▶ **TASKS AND EXERCISES**
[a] In the article on Archbishop Fulton J. Sheen, in what year did Sheen receive an Emmy Award for "Life Is Worth Living"?
[b] List every radio or television program that the article on Archbishop Fulton J. Sheen names as one he broadcast.
[c] Rewrite the passage of the article on Archbishop Fulton J. Sheen starting at "In addition, she" and ending at "University of America.", replacing "campaign" with "effort".

#### EXTRACTED TEXT ####

Updates to our Terms of Use

We are updating our Terms of Use. Please carefully review the updated Terms before proceeding to our website.

Wednesday, April 17, 2024 | Back issues
Courthouse News Service Courthouse News Service

Niece Speaks for Her Soon-to-Be Sainted Uncle

MANHATTAN (CN) — The elderly niece of Archbishop Fulton J. Sheen, TV's original megastar priest, sued the Archdiocese of New York for permission to move her late uncle's body from St. Patrick's Cathedral to Illinois, for his "imminent" canonization.

Sheen spent two decades broadcasting the late-night radio show "The Catholic Hour," before turning to the new medium of television in, with "Life Is Worth Living" and then "The Fulton Sheen Programs."

As bishop, he received an Emmy Award for "Life Is Worth Living" in 1951.

Sheen's body rests in a crypt in St. Patrick's Cathedral in New York City, but his oldest surviving niece, 88-year-old Joan Sheen Cunningham, asked the New York County Supreme Court on Monday for permission to move her late uncle back to his hometown of Peoria.

Cunningham says that "if Archbishop Sheen knew during his lifetime that he would be declared a Saint of the Roman Catholic Church that it would have been his wish that his remains be interred in St. Mary's Cathedral in Peoria," where he grew up.

In addition, she says, Bishop Daniel Jenky of the Diocese of Peoria led the campaign for her uncle's canonization, beginning in 2002.

Archbishop Sheen grew up in "The River City" and was ordained as a priest there before pursuing graduate studies in Europe and accepting a teaching position with the Catholic University of America.

Radio and silver-screen accolades came later. His radio program went to war against Adolf Hitler, whom the bishop called an example of the "Anti-Christ."

On "Life Is Worth Living," Sheen took on Josef Stalin in one episode, giving a dramatic reading of Shakespeare's "Julius Caesar," substituting the Soviet leader's name for Caesar.

#### MATERIAL ####

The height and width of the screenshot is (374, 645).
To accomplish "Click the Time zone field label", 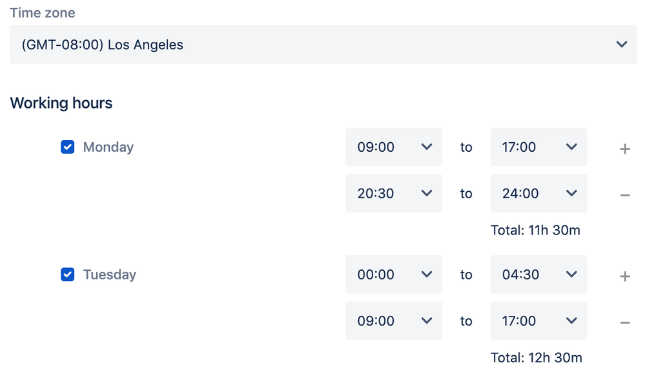I will pyautogui.click(x=43, y=13).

####

▶ **ANSWERS TO THE TASKS**
[a] 1951

[b] "The Catholic Hour," "Life Is Worth Living," and "The Fulton Sheen Programs"

[c]
In addition, she says, Bishop Daniel Jenky of the Diocese of Peoria led the effort for her uncle's canonization, beginning in 2002.

Archbishop Sheen grew up in "The River City" and was ordained as a priest there before pursuing graduate studies in Europe and accepting a teaching position with the Catholic University of America.